The NCI has started a new program to speed the time to clinical trials and thus the development of new PET tracers. It had issued a request for proposals and selected from among the applicants four centers that serve as Centers of Excellence in PET imaging and tracer development. The four are the University of Washington, Johns Hopkins University in Baltimore, Virginia Commonwealth University Medical Center in Richmond, and Massachusetts General Hospital in Boston. It was a highly competitive process, Sullivan says. Those chosen had to show that they had the equipment and staff to conduct clinical trials, the ability to write protocols, and the population of cancer patients that a new tracer study would require.

Having the sites under contract saves time because the applications for clinical trials do not have to go through grant applications and peer review, which can take a couple of years. “The centers have the infrastructure already in place and they’ve agreed to do it in advance,” Sullivan says. He does not expect that the Centers of Excellence will ever replace the traditional grant-related pathways to clinical trials, but to be an additional, effective mechanism.

New PET tracers are also showing increasing promise in improving existing capabilities for early detection and treatment of Alzheimer’s disease. It was determined that the distinguishing factor between Alzheimer’s disease and other dementias is the formation of a protein substance called beta-amyloid, or amyloid plaque, believed to contribute to the death of brain cells. Over the last 10 years, researchers at the University of Pittsburgh School of Medicine have created a compound, dubbed Pittsburgh Compound-B (PIB), that allows physicians to use PET to image the amount of amyloid in the brains of patients living with Alzheimer’s. Previously, the scientific community could view and study amyloid plaques only in postmortem brain tissue.

Attacking Alzheimer’s
Chester A. Mathis, PhD, professor of radiology at the University of Pittsburgh School of Medicine, and his colleagues synthesized more than 200 compounds and examined their properties to identify an agent that could safely cross the blood-brain barrier. After conducting research using synthetic amyloid fibrils in normal mice and baboons, the investigators selected the PIB compound based on its ability to bind specifically to amyloid plaques, cross the blood-brain barrier, and clear from normal brain tissue. Mathis says PIB has the potential to impact several areas of Alzheimer’s research, including the assessment of antiamyloid treatments under development by many major pharmaceutical companies.

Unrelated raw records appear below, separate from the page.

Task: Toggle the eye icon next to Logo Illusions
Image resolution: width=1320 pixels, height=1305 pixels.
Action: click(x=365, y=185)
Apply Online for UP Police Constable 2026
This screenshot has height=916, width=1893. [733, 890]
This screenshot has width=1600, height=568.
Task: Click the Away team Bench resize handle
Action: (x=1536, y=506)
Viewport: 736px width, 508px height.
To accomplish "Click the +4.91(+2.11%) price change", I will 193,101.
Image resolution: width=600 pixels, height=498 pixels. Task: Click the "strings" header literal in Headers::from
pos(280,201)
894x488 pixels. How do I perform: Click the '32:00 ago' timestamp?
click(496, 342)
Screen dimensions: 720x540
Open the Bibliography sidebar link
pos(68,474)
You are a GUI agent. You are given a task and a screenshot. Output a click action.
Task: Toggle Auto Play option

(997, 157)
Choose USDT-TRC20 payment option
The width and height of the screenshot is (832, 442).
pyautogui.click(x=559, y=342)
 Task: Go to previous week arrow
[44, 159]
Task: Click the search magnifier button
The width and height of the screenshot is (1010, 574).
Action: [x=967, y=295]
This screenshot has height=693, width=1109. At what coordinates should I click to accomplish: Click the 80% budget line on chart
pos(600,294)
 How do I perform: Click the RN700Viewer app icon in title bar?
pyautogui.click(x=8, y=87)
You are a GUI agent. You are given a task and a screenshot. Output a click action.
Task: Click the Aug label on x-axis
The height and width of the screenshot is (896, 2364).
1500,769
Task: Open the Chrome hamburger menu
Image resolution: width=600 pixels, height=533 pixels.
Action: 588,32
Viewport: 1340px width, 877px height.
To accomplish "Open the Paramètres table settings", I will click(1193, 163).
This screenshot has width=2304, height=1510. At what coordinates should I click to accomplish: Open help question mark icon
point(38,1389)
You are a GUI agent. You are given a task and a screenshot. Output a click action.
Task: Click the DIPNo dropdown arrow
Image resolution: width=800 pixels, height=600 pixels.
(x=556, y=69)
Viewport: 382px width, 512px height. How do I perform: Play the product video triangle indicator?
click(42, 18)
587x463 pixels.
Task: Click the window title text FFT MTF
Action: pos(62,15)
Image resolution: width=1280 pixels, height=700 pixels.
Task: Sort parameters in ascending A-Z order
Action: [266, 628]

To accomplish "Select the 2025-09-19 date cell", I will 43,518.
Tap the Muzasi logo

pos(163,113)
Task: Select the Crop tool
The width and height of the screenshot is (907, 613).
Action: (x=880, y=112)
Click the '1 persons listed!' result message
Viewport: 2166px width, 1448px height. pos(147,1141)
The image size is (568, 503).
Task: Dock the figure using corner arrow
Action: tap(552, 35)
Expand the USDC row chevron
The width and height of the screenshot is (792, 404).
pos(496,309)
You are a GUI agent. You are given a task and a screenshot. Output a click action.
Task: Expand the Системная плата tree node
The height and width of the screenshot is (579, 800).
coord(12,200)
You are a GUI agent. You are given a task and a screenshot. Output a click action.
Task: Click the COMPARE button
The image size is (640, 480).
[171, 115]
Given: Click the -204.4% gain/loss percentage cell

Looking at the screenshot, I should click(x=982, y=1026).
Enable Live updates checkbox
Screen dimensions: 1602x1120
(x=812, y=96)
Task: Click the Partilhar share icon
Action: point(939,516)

“We’re working with a number of pharmaceutical companies through GE Healthcare, which has been licensed to do clinical trials and evaluate amyloid compounds,” Mathis says. “They’re entering clinical trials and identifying patients who would benefit.”

PIB may allow physicians to study the very roots of Alzheimer’s disease by assessing the extent of amyloid deposits in people years before symptoms appear. As treatments are developed, the technique may be used to image those whose genetic makeup leads to their family members developing Alzheimer’s at an early age—often in their 40s. The goal is to be able to perform PET scans of at-risk patients before they develop any signs of the disease, follow them during and after therapy, and “hopefully see that the amyloid in their brains is a lot less after treatment than before they started,” Mathis says. Others around the world are doing similar research with PIB.

— Beth W. Orenstein of Northampton, Pa., is a regular contributor to Radiology Today.